John XXIII Foundation for Religious Studies
- Abbreviation: FSCIRE
- Named after: Pope John XXIII
- Founded at: Bologna, Italy
- Legal status: Foundation
- Location: Bologna, Italy;
- Website: fscire.it
- Formerly called: Institute for Religious Studies in Bologna

= John XXIII Foundation for Religious Studies =

Italian research institution

The John XXIII Foundation for Religious Studies (Fondazione per le Scienze Religiose Giovanni XXIII) is a research institution in Bologna, Italy and is directed by Alberto Melloni. The organization publishes, organizes, receives and communicates research within religious studies with a particular view to Christianity.

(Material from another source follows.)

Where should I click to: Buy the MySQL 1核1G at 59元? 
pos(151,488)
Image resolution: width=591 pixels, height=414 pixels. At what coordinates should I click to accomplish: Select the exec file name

The foundation began with Giuseppe Dossetti in 1953 and was originally called the Institute for Religious Studies in Bologna; in 1985 the Institute was renamed to John XXIII Foundation for Religious Studies. In addition to the many projects that the foundation supports it also maintains numerous archives and collections. One project of particular importance has been the Digital Maktaba, an interdisciplinary project to create and catalog works which are published in non-Latin alphabets such as Arabic, Persian, and Azerbaijani. The project is based at the La Pira library in Palermo and serves as the hub for the Foundation's history and doctrines of Islam.